- _What needs to be done_: All of the data must be returned exactly as given.

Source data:
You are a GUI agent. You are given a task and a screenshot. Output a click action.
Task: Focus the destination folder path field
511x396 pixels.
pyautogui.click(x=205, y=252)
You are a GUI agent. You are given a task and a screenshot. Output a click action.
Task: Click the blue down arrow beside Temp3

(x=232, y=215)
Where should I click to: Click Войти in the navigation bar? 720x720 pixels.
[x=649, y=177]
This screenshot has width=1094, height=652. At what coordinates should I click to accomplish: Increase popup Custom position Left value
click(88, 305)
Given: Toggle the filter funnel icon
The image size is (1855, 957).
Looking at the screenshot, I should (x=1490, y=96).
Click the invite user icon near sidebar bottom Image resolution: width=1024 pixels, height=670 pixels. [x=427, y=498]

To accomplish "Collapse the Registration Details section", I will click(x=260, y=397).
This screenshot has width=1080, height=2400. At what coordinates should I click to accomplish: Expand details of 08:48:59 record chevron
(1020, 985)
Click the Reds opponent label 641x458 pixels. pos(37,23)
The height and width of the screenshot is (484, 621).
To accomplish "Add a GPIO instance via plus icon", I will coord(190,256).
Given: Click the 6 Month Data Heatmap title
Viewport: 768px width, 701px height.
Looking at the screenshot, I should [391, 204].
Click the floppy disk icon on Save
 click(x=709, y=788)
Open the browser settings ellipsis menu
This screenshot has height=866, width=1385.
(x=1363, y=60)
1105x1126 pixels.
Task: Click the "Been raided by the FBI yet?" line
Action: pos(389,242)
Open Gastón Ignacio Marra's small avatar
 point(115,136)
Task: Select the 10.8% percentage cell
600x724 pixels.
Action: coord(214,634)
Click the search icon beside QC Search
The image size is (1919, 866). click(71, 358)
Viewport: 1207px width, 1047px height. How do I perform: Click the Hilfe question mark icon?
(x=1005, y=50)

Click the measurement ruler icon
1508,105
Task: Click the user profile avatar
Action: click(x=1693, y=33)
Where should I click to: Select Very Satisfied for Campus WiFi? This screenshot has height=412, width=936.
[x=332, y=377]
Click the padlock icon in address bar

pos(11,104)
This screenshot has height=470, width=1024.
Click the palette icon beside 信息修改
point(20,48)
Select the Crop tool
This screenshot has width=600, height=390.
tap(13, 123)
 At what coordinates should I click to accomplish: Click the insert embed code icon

- _Answer area_:
You are a GUI agent. You are given a task and a screenshot. Output a click action.
Task: Focus the destination folder path field
511x396 pixels.
pyautogui.click(x=205, y=252)
You are a GUI agent. You are given a task and a screenshot. Output a click action.
Task: Click the blue down arrow beside Temp3

(x=232, y=215)
Where should I click to: Click Войти in the navigation bar? 720x720 pixels.
[x=649, y=177]
This screenshot has width=1094, height=652. At what coordinates should I click to accomplish: Increase popup Custom position Left value
click(88, 305)
Given: Toggle the filter funnel icon
The image size is (1855, 957).
Looking at the screenshot, I should (x=1490, y=96).
Click the invite user icon near sidebar bottom Image resolution: width=1024 pixels, height=670 pixels. [x=427, y=498]

To accomplish "Collapse the Registration Details section", I will click(x=260, y=397).
This screenshot has width=1080, height=2400. At what coordinates should I click to accomplish: Expand details of 08:48:59 record chevron
(1020, 985)
Click the Reds opponent label 641x458 pixels. pos(37,23)
The height and width of the screenshot is (484, 621).
To accomplish "Add a GPIO instance via plus icon", I will coord(190,256).
Given: Click the 6 Month Data Heatmap title
Viewport: 768px width, 701px height.
Looking at the screenshot, I should [391, 204].
Click the floppy disk icon on Save
 click(x=709, y=788)
Open the browser settings ellipsis menu
This screenshot has height=866, width=1385.
(x=1363, y=60)
1105x1126 pixels.
Task: Click the "Been raided by the FBI yet?" line
Action: pos(389,242)
Open Gastón Ignacio Marra's small avatar
 point(115,136)
Task: Select the 10.8% percentage cell
600x724 pixels.
Action: coord(214,634)
Click the search icon beside QC Search
The image size is (1919, 866). click(71, 358)
Viewport: 1207px width, 1047px height. How do I perform: Click the Hilfe question mark icon?
(x=1005, y=50)

Click the measurement ruler icon
1508,105
Task: Click the user profile avatar
Action: click(x=1693, y=33)
Where should I click to: Select Very Satisfied for Campus WiFi? This screenshot has height=412, width=936.
[x=332, y=377]
Click the padlock icon in address bar

pos(11,104)
This screenshot has height=470, width=1024.
Click the palette icon beside 信息修改
point(20,48)
Select the Crop tool
This screenshot has width=600, height=390.
tap(13, 123)
 At what coordinates should I click to accomplish: Click the insert embed code icon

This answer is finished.